## ASSIGNMENT
Nothing more is wanted than an exact repeat of the data below.

*** Opening SUPPLIED DATA ***

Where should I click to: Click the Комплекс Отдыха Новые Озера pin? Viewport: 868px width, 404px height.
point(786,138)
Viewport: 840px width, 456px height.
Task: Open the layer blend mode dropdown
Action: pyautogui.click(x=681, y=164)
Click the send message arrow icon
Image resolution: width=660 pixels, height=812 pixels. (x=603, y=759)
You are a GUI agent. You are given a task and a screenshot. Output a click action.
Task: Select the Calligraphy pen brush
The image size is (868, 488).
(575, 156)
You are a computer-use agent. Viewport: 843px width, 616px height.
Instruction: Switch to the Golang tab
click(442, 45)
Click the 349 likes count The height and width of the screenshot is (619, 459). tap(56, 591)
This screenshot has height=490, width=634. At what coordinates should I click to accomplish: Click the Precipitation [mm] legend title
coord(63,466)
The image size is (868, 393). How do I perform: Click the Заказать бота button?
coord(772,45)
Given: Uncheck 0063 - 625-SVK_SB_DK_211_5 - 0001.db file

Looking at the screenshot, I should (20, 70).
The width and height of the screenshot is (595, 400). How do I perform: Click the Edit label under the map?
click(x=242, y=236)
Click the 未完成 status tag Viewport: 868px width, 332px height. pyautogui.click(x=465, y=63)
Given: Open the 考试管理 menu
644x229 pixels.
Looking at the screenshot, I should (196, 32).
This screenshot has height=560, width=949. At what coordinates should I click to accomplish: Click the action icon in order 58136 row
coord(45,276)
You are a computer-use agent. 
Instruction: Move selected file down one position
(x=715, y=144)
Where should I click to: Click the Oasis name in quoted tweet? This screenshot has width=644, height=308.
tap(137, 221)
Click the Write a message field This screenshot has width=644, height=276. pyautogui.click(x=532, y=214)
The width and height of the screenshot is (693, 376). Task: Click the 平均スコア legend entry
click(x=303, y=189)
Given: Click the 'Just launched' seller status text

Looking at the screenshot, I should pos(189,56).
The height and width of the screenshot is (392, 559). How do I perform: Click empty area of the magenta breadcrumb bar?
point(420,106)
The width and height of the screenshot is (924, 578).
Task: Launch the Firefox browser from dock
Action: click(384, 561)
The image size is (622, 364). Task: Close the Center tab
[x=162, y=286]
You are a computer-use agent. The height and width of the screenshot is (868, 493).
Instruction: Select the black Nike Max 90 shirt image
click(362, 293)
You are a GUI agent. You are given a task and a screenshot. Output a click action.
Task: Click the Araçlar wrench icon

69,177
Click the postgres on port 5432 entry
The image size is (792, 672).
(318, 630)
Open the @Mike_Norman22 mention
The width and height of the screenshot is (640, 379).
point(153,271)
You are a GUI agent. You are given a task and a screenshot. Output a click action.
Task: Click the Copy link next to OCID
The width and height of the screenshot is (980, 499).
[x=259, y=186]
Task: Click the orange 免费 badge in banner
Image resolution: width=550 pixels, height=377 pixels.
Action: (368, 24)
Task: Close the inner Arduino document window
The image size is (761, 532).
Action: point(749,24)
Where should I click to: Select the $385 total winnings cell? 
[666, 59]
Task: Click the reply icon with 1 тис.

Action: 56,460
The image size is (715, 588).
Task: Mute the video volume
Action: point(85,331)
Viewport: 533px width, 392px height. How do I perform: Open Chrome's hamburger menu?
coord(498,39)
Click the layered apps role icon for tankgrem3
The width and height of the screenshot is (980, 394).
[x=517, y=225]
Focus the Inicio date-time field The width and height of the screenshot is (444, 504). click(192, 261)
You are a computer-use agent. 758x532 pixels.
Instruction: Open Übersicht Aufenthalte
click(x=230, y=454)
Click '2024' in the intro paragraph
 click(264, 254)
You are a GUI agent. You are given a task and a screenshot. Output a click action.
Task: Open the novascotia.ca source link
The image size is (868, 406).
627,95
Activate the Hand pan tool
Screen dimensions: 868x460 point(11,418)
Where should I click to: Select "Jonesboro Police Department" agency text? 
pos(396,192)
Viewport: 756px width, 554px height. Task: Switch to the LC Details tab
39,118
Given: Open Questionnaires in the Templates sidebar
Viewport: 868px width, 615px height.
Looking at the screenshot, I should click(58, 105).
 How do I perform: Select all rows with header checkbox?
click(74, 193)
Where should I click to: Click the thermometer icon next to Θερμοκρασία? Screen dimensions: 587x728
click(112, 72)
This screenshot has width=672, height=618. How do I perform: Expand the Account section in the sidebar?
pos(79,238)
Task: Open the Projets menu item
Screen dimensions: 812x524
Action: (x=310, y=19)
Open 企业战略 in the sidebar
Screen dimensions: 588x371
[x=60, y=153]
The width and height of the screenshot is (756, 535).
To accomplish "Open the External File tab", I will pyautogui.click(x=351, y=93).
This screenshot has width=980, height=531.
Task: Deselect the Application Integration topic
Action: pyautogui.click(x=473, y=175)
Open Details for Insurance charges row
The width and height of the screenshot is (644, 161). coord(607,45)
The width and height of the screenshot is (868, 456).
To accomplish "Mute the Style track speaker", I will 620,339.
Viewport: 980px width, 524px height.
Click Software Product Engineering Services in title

*** Closing SUPPLIED DATA ***

## WORKED SOLUTION
Where should I click to: Click the Комплекс Отдыха Новые Озера pin? Viewport: 868px width, 404px height.
point(786,138)
Viewport: 840px width, 456px height.
Task: Open the layer blend mode dropdown
Action: pyautogui.click(x=681, y=164)
Click the send message arrow icon
Image resolution: width=660 pixels, height=812 pixels. (x=603, y=759)
You are a GUI agent. You are given a task and a screenshot. Output a click action.
Task: Select the Calligraphy pen brush
The image size is (868, 488).
(575, 156)
You are a computer-use agent. Viewport: 843px width, 616px height.
Instruction: Switch to the Golang tab
click(442, 45)
Click the 349 likes count The height and width of the screenshot is (619, 459). tap(56, 591)
This screenshot has height=490, width=634. At what coordinates should I click to accomplish: Click the Precipitation [mm] legend title
coord(63,466)
The image size is (868, 393). How do I perform: Click the Заказать бота button?
coord(772,45)
Given: Uncheck 0063 - 625-SVK_SB_DK_211_5 - 0001.db file

Looking at the screenshot, I should (20, 70).
The width and height of the screenshot is (595, 400). How do I perform: Click the Edit label under the map?
click(x=242, y=236)
Click the 未完成 status tag Viewport: 868px width, 332px height. pyautogui.click(x=465, y=63)
Given: Open the 考试管理 menu
644x229 pixels.
Looking at the screenshot, I should (196, 32).
This screenshot has height=560, width=949. At what coordinates should I click to accomplish: Click the action icon in order 58136 row
coord(45,276)
You are a computer-use agent. 
Instruction: Move selected file down one position
(x=715, y=144)
Where should I click to: Click the Oasis name in quoted tweet? This screenshot has width=644, height=308.
tap(137, 221)
Click the Write a message field This screenshot has width=644, height=276. pyautogui.click(x=532, y=214)
The width and height of the screenshot is (693, 376). Task: Click the 平均スコア legend entry
click(x=303, y=189)
Given: Click the 'Just launched' seller status text

Looking at the screenshot, I should pos(189,56).
The height and width of the screenshot is (392, 559). How do I perform: Click empty area of the magenta breadcrumb bar?
point(420,106)
The width and height of the screenshot is (924, 578).
Task: Launch the Firefox browser from dock
Action: click(384, 561)
The image size is (622, 364). Task: Close the Center tab
[x=162, y=286]
You are a computer-use agent. The height and width of the screenshot is (868, 493).
Instruction: Select the black Nike Max 90 shirt image
click(362, 293)
You are a GUI agent. You are given a task and a screenshot. Output a click action.
Task: Click the Araçlar wrench icon

69,177
Click the postgres on port 5432 entry
The image size is (792, 672).
(318, 630)
Open the @Mike_Norman22 mention
The width and height of the screenshot is (640, 379).
point(153,271)
You are a GUI agent. You are given a task and a screenshot. Output a click action.
Task: Click the Copy link next to OCID
The width and height of the screenshot is (980, 499).
[x=259, y=186]
Task: Click the orange 免费 badge in banner
Image resolution: width=550 pixels, height=377 pixels.
Action: (368, 24)
Task: Close the inner Arduino document window
The image size is (761, 532).
Action: point(749,24)
Where should I click to: Select the $385 total winnings cell? 
[666, 59]
Task: Click the reply icon with 1 тис.

Action: 56,460
The image size is (715, 588).
Task: Mute the video volume
Action: point(85,331)
Viewport: 533px width, 392px height. How do I perform: Open Chrome's hamburger menu?
coord(498,39)
Click the layered apps role icon for tankgrem3
The width and height of the screenshot is (980, 394).
[x=517, y=225]
Focus the Inicio date-time field The width and height of the screenshot is (444, 504). click(192, 261)
You are a computer-use agent. 758x532 pixels.
Instruction: Open Übersicht Aufenthalte
click(x=230, y=454)
Click '2024' in the intro paragraph
 click(264, 254)
You are a GUI agent. You are given a task and a screenshot. Output a click action.
Task: Open the novascotia.ca source link
The image size is (868, 406).
627,95
Activate the Hand pan tool
Screen dimensions: 868x460 point(11,418)
Where should I click to: Select "Jonesboro Police Department" agency text? 
pos(396,192)
Viewport: 756px width, 554px height. Task: Switch to the LC Details tab
39,118
Given: Open Questionnaires in the Templates sidebar
Viewport: 868px width, 615px height.
Looking at the screenshot, I should click(58, 105).
 How do I perform: Select all rows with header checkbox?
click(74, 193)
Where should I click to: Click the thermometer icon next to Θερμοκρασία? Screen dimensions: 587x728
click(112, 72)
This screenshot has width=672, height=618. How do I perform: Expand the Account section in the sidebar?
pos(79,238)
Task: Open the Projets menu item
Screen dimensions: 812x524
Action: (x=310, y=19)
Open 企业战略 in the sidebar
Screen dimensions: 588x371
[x=60, y=153]
The width and height of the screenshot is (756, 535).
To accomplish "Open the External File tab", I will pyautogui.click(x=351, y=93).
This screenshot has width=980, height=531.
Task: Deselect the Application Integration topic
Action: pyautogui.click(x=473, y=175)
Open Details for Insurance charges row
The width and height of the screenshot is (644, 161). coord(607,45)
The width and height of the screenshot is (868, 456).
To accomplish "Mute the Style track speaker", I will 620,339.
Viewport: 980px width, 524px height.
Click Software Product Engineering Services in title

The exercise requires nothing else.